Re: [RFC PATCH v2 04/51] KVM: guest_memfd: Introduce KVM_GMEM_CONVERT_SHARED/PRIVATE ioctls
From: Vishal Annapurve
Date: Wed Jul 02 2025 - 10:33:08 EST
On Wed, Jul 2, 2025 at 7:13 AM Jason Gunthorpe <jgg@xxxxxxxx> wrote:
>
> On Wed, Jul 02, 2025 at 06:54:10AM -0700, Vishal Annapurve wrote:
> > On Wed, Jul 2, 2025 at 1:38 AM Yan Zhao <yan.y.zhao@xxxxxxxxx> wrote:
> > >
> > > On Tue, Jun 24, 2025 at 07:10:38AM -0700, Vishal Annapurve wrote:
> > > > On Tue, Jun 24, 2025 at 6:08 AM Jason Gunthorpe <jgg@xxxxxxxx> wrote:
> > > > >
> > > > > On Tue, Jun 24, 2025 at 06:23:54PM +1000, Alexey Kardashevskiy wrote:
> > > > >
> > > > > > Now, I am rebasing my RFC on top of this patchset and it fails in
> > > > > > kvm_gmem_has_safe_refcount() as IOMMU holds references to all these
> > > > > > folios in my RFC.
> > > > > >
> > > > > > So what is the expected sequence here? The userspace unmaps a DMA
> > > > > > page and maps it back right away, all from the userspace? The end
> > > > > > result will be the exactly same which seems useless. And IOMMU TLB
> > > >
> > > > As Jason described, ideally IOMMU just like KVM, should just:
> > > > 1) Directly rely on guest_memfd for pinning -> no page refcounts taken
> > > > by IOMMU stack
> > > In TDX connect, TDX module and TDs do not trust VMM. So, it's the TDs to inform
> > > TDX module about which pages are used by it for DMAs purposes.
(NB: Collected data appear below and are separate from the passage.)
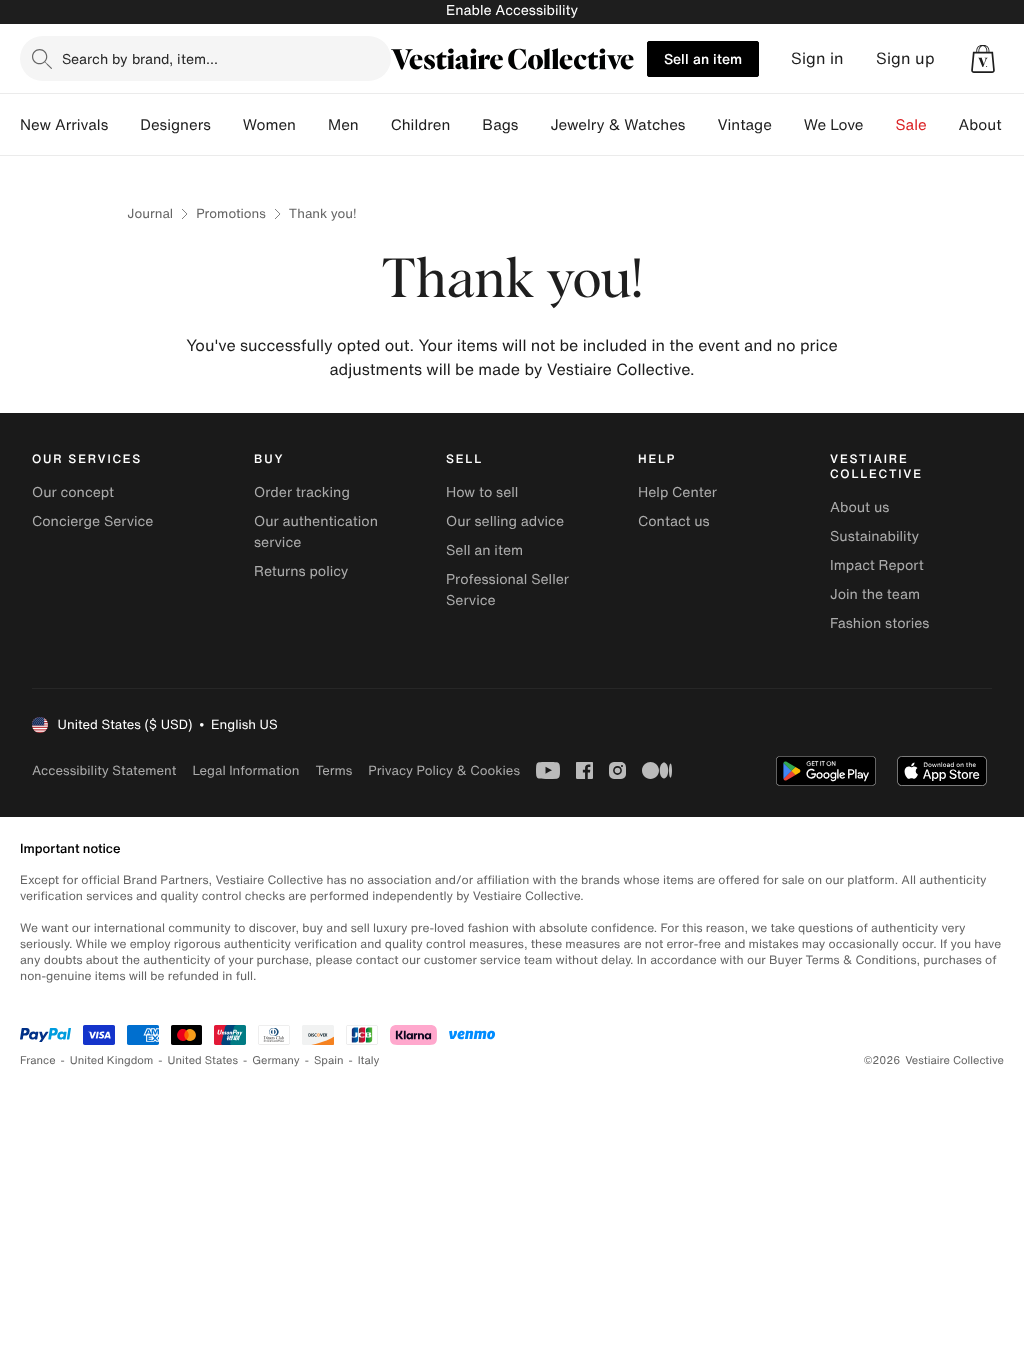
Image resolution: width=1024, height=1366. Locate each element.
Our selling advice (505, 521)
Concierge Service (92, 521)
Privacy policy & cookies (444, 770)
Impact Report (877, 565)
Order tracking (302, 492)
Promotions (231, 213)
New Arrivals (64, 125)
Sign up (905, 58)
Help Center (677, 492)
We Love (834, 125)
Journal (150, 213)
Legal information (245, 770)
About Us (991, 125)
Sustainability (874, 536)
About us (859, 507)
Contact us (674, 521)
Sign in (817, 58)
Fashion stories (879, 623)
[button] (983, 59)
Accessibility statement (104, 770)
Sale (911, 125)
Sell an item (703, 58)
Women (269, 125)
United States (203, 1060)
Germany (276, 1060)
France (38, 1060)
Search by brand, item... (140, 58)
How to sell (482, 492)
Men (343, 125)
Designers (175, 125)
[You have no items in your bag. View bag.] (983, 59)
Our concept (73, 492)
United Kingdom (112, 1060)
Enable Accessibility (512, 10)
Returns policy (301, 571)
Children (421, 125)
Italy (369, 1060)
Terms (333, 770)
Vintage (744, 125)
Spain (329, 1060)
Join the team (875, 594)
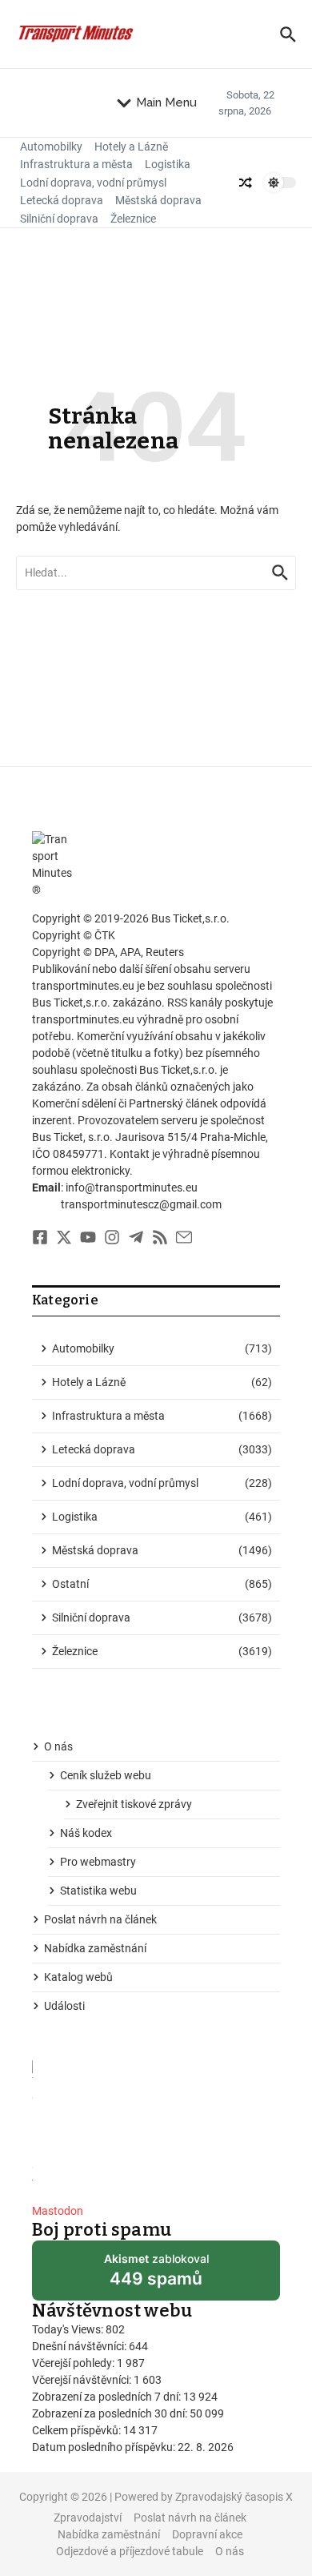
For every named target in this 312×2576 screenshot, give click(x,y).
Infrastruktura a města (76, 164)
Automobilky (51, 146)
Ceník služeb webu (105, 1775)
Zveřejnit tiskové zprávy (134, 1804)
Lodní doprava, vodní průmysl (93, 182)
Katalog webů (78, 1977)
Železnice (133, 218)
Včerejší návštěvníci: (83, 2379)
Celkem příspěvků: (77, 2430)
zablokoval (156, 2276)
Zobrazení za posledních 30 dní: (111, 2413)
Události (64, 2005)
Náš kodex (86, 1833)
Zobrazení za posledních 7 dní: (107, 2396)
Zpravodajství (88, 2517)
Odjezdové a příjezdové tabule (129, 2551)
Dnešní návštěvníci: (80, 2346)
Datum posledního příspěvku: (105, 2447)
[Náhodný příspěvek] (245, 182)
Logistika (167, 164)
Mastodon (57, 2210)
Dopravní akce (207, 2534)
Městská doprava (158, 200)
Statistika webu (98, 1890)
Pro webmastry (98, 1861)
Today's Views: (69, 2329)
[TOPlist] (156, 2125)
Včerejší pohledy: (74, 2363)
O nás (58, 1746)
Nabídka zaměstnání (95, 1948)
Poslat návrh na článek (100, 1919)
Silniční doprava (59, 218)
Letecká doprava (61, 200)
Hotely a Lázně (131, 146)
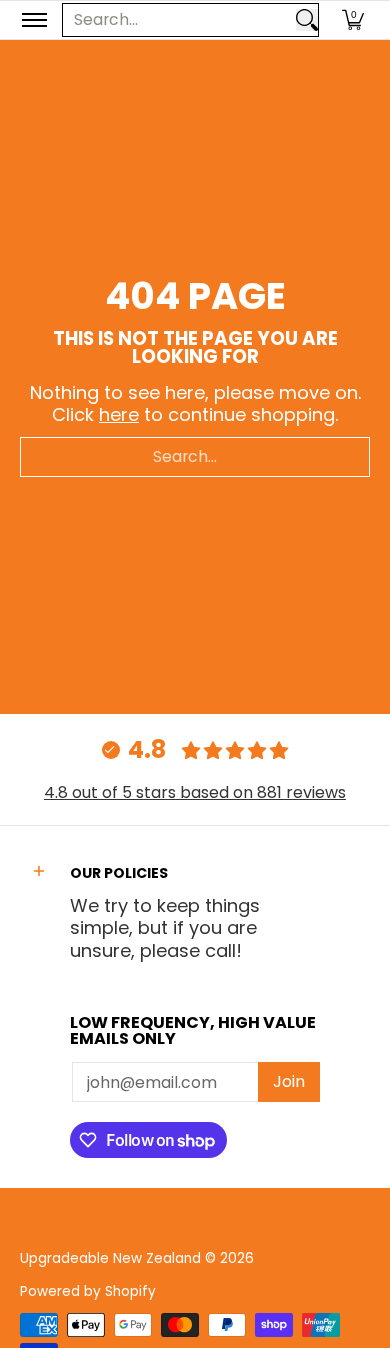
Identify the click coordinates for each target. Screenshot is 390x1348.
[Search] (307, 20)
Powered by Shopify (88, 1291)
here (119, 414)
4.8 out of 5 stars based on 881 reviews (195, 792)
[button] (353, 20)
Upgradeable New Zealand (110, 1258)
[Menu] (33, 20)
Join (289, 1081)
> > > So, if a page is regarded as pinned by TDs for DMA, the TDX module will fail the
> > > unmap of the pages from S-EPT.
>
> I don't see this as having much to do with iommufd.
>
> iommufd will somehow support the T=1 iommu inside the TDX module but
> it won't have an IOAS for it since the VMM does not control the
> translation.
>
> The discussion here is for the T=0 iommu which is controlled by
> iommufd and does have an IOAS. It should be popoulated with all the
> shared pages from the guestmemfd.
>
> > > If IOMMU side does not increase refcount, IMHO, some way to indicate that
> > > certain PFNs are used by TDs for DMA is still required, so guest_memfd can
> > > reject the request before attempting the actual unmap.
>
> This has to be delt with between the TDX module and KVM. When KVM
> gives pages to become secure it may not be able to get them back..
>
> This problem has nothing to do with iommufd.
>
> But generally I expect that the T=1 iommu follows the S-EPT entirely
> and there is no notion of pages "locked for dma". If DMA is ongoing
> and a page is made non-secure then the DMA fails.
>
> Obviously in a mode where there is a vPCI device we will need all the
> pages to be pinned in the guestmemfd to prevent any kind of
> migrations. Only shared/private conversions should change the page
> around.
Yes, guest_memfd ensures that all the faulted-in pages (irrespective
of shared or private ranges) are not migratable. We already have a
similar restriction with CPU accesses to encrypted memory ranges that
need arch specific protocols to migrate memory contents.
>
> Maybe this needs to be an integral functionality in guestmemfd?
>
> Jason